_Exercise inputs_
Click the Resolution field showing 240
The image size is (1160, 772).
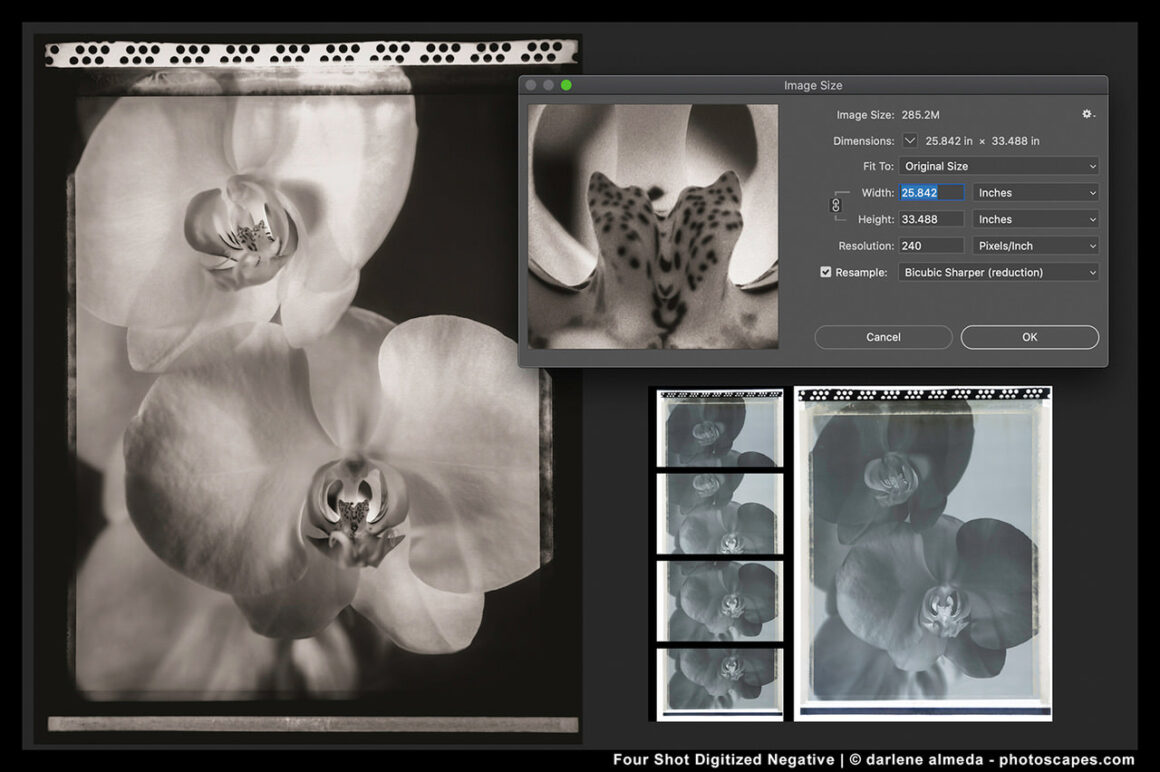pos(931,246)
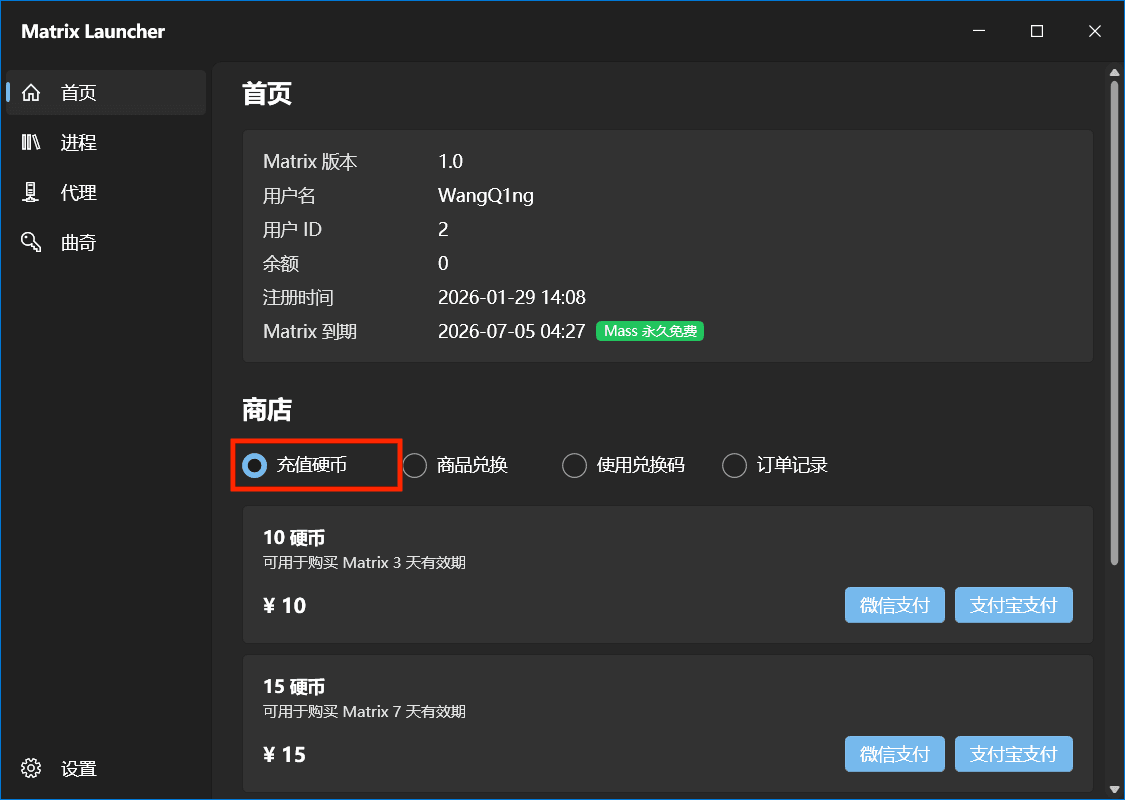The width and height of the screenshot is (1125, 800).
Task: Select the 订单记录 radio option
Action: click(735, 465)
--
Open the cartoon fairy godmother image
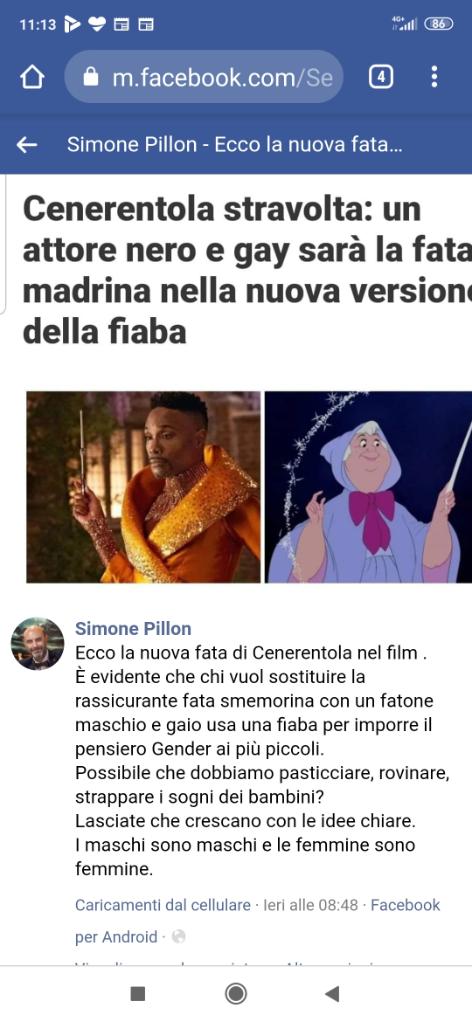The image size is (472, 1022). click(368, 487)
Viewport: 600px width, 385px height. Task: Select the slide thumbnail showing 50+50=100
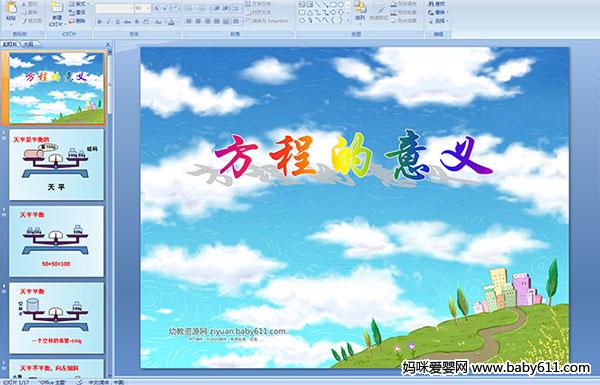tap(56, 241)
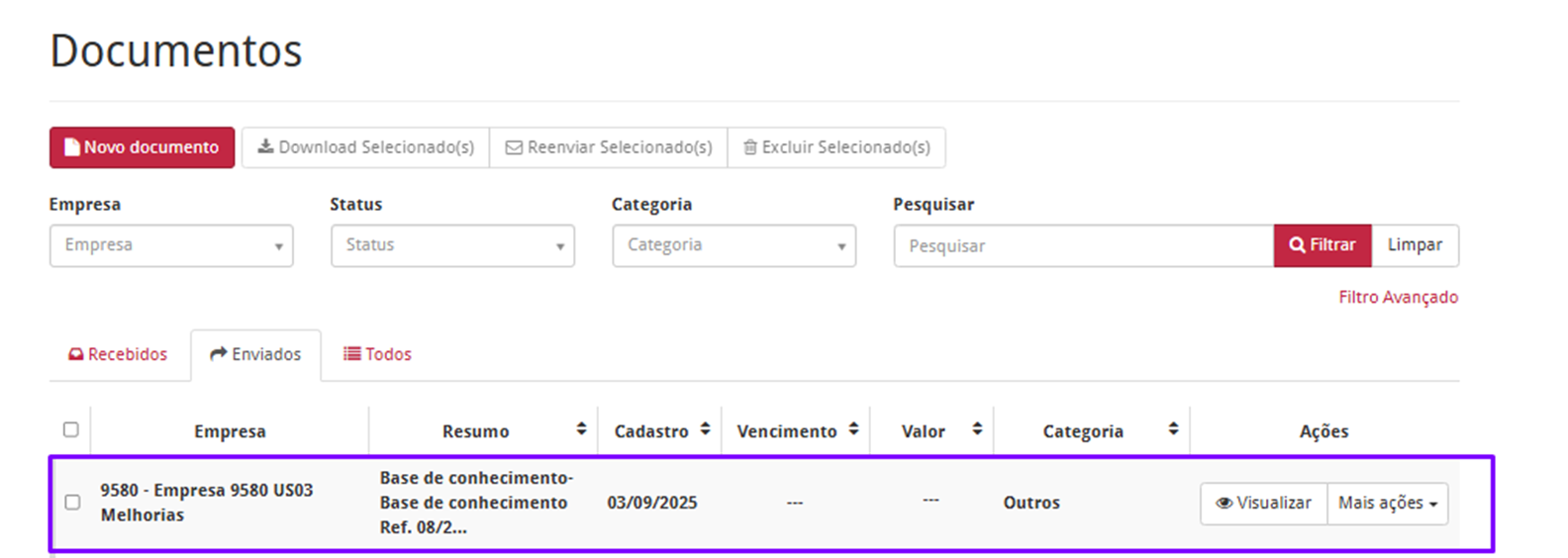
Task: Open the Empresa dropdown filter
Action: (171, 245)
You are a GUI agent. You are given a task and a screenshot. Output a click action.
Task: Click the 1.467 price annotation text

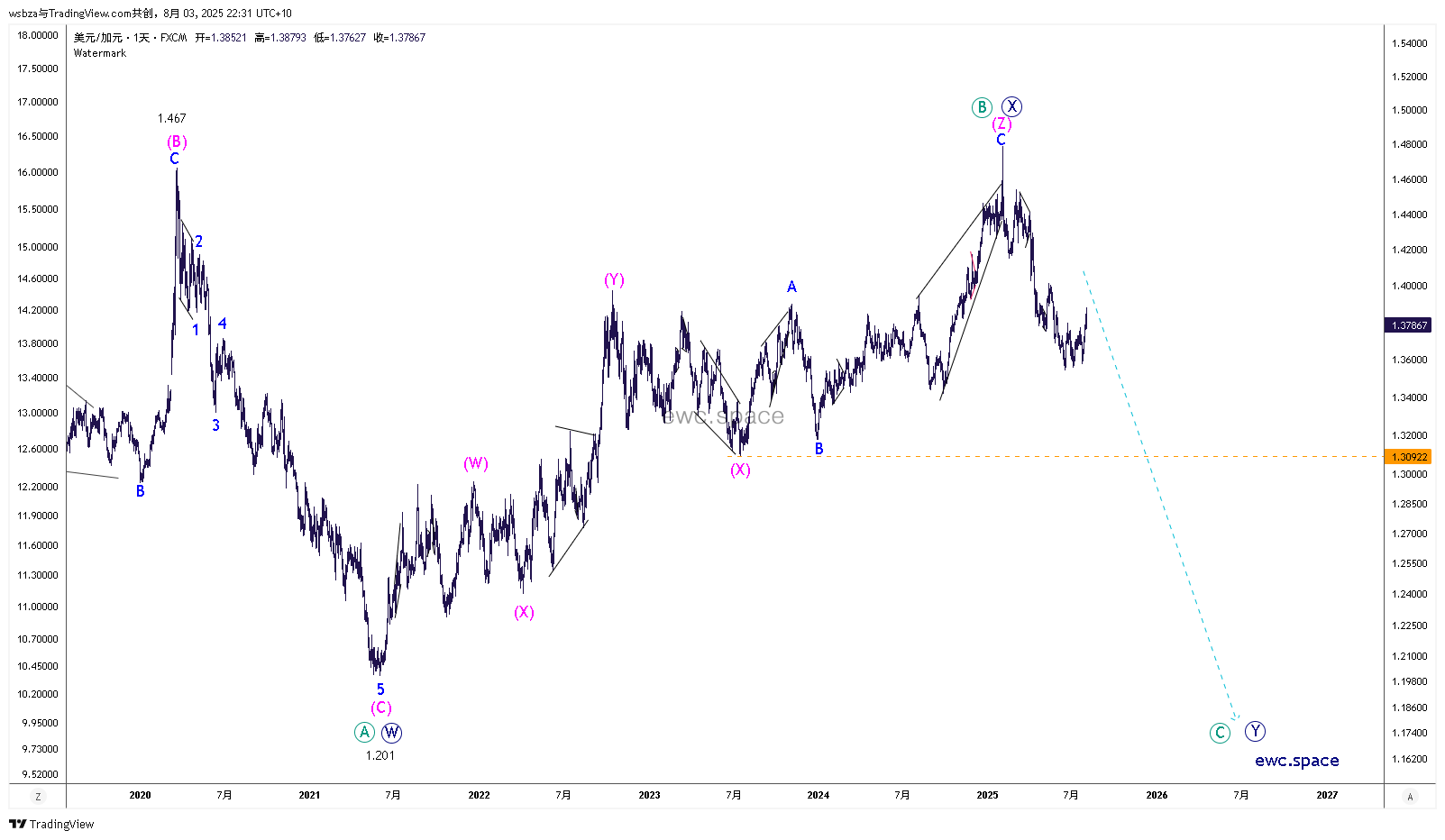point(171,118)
...
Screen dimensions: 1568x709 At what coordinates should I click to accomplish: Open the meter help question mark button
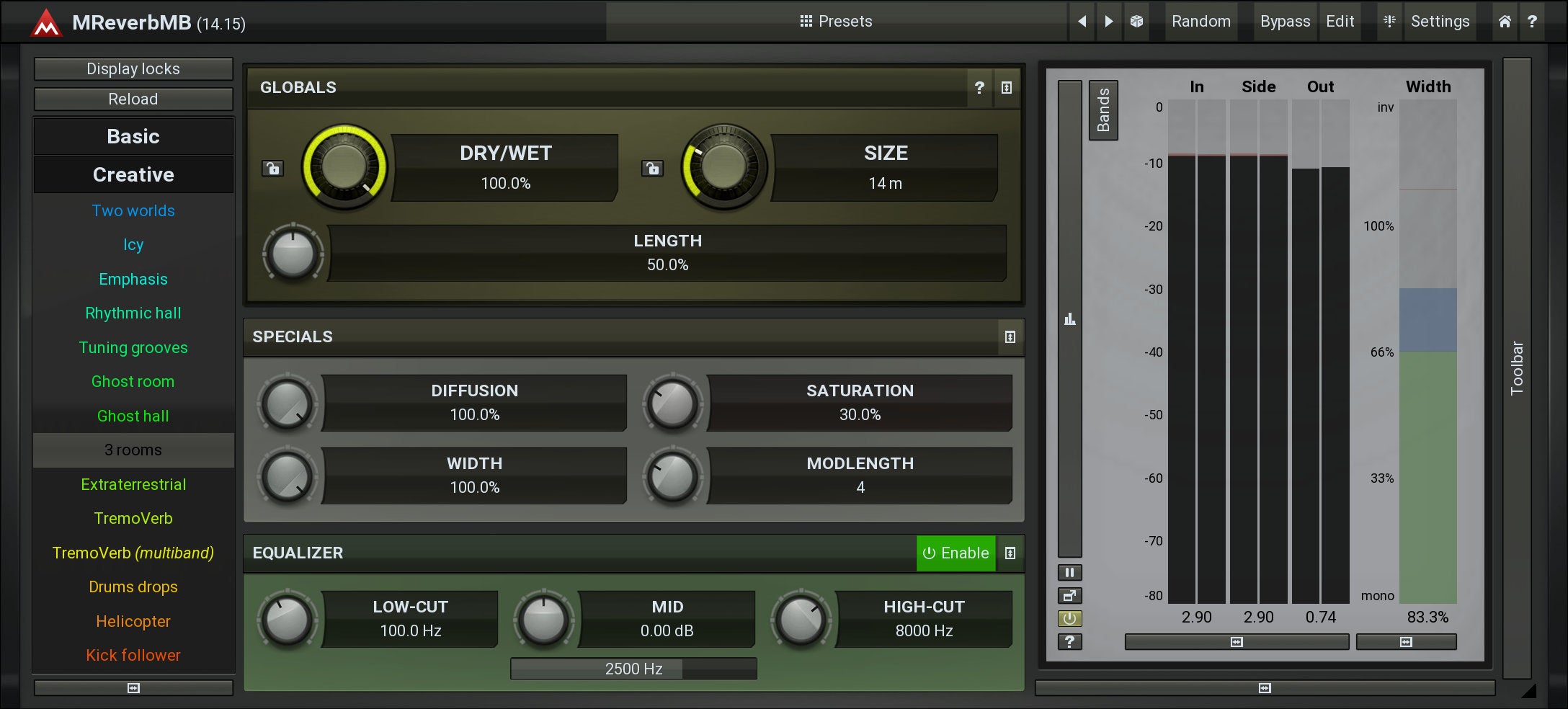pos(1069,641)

_About this task_
Above are some records. Reproduce the lines from the one with "Open the cartoon fairy godmother image" down to the one with "You are a GUI", keeping both, and leave every picture out.

_Answer to the exercise_
Open the cartoon fairy godmother image
The image size is (472, 1022). click(368, 487)
Viewport: 600px width, 385px height. Task: Select the slide thumbnail showing 50+50=100
tap(56, 241)
Task: Open the Empresa dropdown filter
Action: (171, 245)
You are a GUI agent. You are given a task and a screenshot. Output a click action.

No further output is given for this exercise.